A 200 euro/MW regulated price “way too high” for Central and Eastern Europe

“If the European Commission intends to propose a maximum regulated price at the community level, this level must also be established according to the purchasing power of the Central and Eastern European countries, a level of 200 euros/MW being, in my opinion, way too high. The European Commission should push for a social support system for consumers affected by the energy spikes and one that will be accepted by the Member States” Cristian Bușoi added.

“We must remain united in the face of the energy blackmail coming from Russia and implement the sanctions that have already been decided. Will also need to go ahead with the Repower EU strategy, in order to become totally independent from Russian gas” he said.

“However, we need to give accurate information and we need a deep analysis of the efficiency, effects and risks of a capping measure targeting only gas of Russian origin. This is important to avoid offering Gazprom a pretext to completely stop the flow of gas or to exonerate itself from the contractual obligations to deliver natural gas under the conditions agreed in the contracts.
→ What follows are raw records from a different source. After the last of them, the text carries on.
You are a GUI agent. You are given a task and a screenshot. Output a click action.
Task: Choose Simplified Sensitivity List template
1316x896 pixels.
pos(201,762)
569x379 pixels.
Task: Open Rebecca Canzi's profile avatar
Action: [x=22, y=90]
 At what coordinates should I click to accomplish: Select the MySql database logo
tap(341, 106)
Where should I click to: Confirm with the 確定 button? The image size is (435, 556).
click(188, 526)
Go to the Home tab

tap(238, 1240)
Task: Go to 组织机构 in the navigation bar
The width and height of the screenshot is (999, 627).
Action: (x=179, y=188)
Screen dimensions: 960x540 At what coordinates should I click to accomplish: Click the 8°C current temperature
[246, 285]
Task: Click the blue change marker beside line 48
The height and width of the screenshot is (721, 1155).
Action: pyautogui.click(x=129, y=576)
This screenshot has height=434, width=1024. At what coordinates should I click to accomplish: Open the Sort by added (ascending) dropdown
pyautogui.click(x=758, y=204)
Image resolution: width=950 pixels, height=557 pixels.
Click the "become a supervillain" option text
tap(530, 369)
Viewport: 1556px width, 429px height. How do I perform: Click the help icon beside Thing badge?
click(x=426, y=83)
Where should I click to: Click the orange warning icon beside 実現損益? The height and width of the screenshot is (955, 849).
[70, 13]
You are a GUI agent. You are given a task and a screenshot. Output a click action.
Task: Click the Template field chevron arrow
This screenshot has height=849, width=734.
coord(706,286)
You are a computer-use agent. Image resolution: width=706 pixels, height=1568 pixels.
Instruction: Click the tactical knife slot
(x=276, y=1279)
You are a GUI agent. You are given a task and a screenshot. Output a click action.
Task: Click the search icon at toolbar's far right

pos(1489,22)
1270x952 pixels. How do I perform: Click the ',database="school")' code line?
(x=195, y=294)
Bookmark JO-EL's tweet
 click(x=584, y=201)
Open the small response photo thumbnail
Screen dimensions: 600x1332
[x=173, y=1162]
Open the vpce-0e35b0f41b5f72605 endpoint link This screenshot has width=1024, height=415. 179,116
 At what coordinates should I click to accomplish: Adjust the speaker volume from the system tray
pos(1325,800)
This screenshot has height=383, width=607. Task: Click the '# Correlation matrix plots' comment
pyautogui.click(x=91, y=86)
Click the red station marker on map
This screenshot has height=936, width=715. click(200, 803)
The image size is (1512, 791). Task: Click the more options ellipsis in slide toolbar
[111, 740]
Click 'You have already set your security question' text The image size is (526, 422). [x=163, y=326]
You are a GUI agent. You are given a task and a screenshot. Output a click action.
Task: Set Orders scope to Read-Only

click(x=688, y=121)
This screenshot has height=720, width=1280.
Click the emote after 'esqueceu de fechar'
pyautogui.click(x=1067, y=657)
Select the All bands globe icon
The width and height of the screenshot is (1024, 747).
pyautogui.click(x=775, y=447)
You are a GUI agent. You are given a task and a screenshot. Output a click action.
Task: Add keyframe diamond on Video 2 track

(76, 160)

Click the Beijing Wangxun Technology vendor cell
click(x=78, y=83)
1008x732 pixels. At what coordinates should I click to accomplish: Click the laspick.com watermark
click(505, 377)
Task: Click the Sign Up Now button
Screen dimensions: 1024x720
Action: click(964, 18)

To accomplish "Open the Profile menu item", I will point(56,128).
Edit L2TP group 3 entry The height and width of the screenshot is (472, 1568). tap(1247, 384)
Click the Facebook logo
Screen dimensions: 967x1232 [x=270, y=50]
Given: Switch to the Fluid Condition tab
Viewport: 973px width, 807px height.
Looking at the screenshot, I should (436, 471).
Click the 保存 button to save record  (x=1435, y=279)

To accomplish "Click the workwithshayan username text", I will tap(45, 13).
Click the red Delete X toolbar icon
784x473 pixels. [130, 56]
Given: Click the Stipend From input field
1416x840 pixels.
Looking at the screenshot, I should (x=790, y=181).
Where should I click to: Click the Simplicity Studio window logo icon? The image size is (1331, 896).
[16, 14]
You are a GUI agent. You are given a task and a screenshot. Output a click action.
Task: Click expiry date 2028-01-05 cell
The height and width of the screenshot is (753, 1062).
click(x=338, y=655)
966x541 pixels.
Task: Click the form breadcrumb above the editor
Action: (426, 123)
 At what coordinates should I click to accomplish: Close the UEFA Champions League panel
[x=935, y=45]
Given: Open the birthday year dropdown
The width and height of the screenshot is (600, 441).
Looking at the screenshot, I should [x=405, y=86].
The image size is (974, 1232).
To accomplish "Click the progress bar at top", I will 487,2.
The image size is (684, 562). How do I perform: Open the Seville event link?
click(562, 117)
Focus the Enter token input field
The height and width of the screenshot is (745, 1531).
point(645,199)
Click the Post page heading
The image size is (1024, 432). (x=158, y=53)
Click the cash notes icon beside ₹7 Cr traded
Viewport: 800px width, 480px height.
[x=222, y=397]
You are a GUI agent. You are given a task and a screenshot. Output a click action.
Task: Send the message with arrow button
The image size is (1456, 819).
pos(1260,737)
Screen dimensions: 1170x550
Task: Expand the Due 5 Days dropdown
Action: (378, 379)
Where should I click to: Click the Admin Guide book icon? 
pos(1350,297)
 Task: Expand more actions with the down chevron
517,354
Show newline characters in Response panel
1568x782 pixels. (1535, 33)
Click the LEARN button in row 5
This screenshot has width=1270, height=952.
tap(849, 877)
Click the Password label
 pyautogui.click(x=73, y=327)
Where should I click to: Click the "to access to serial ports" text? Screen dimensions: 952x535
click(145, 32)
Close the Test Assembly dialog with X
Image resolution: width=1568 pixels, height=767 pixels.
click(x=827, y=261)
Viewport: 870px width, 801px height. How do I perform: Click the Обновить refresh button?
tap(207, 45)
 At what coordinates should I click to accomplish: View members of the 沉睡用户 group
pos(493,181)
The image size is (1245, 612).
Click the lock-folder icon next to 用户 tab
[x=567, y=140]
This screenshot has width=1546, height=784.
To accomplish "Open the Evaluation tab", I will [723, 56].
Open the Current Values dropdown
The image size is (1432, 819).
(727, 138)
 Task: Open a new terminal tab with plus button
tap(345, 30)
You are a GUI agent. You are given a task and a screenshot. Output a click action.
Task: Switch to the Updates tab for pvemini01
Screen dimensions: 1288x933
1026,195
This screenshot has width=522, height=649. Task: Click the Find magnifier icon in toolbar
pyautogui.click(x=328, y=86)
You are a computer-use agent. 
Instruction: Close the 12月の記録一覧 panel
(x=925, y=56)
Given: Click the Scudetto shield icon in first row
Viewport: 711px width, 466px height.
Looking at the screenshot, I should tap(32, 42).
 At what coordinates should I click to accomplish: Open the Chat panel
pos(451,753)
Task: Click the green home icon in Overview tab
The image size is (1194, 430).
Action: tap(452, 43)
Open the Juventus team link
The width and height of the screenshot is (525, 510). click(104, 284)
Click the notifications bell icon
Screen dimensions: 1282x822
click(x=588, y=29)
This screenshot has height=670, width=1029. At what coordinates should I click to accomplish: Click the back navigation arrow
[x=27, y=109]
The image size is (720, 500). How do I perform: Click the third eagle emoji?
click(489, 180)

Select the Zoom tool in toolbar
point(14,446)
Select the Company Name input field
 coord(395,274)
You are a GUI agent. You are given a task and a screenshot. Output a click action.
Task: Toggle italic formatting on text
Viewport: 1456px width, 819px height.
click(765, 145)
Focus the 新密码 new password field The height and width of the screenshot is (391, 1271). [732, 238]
It must be clear to this company that any unilateral contractual interruption that will generate problems in the European Union could be considered an act of economic terrorism and treated as such” he added.

“I welcome the preparation of the Member States for the winter period and I encourage them to act in solidarity and unity. We also need to quickly complete strategic energy infrastructure projects for the EU, such as the natural gas interconnector between Greece and Bulgaria”.

“As President of the ITRE Committee of the European Parliament, I will support, within the limits of my institutional powers, the adoption of rapid measures to stabilize and strengthen the situation of the European energy sector” he added.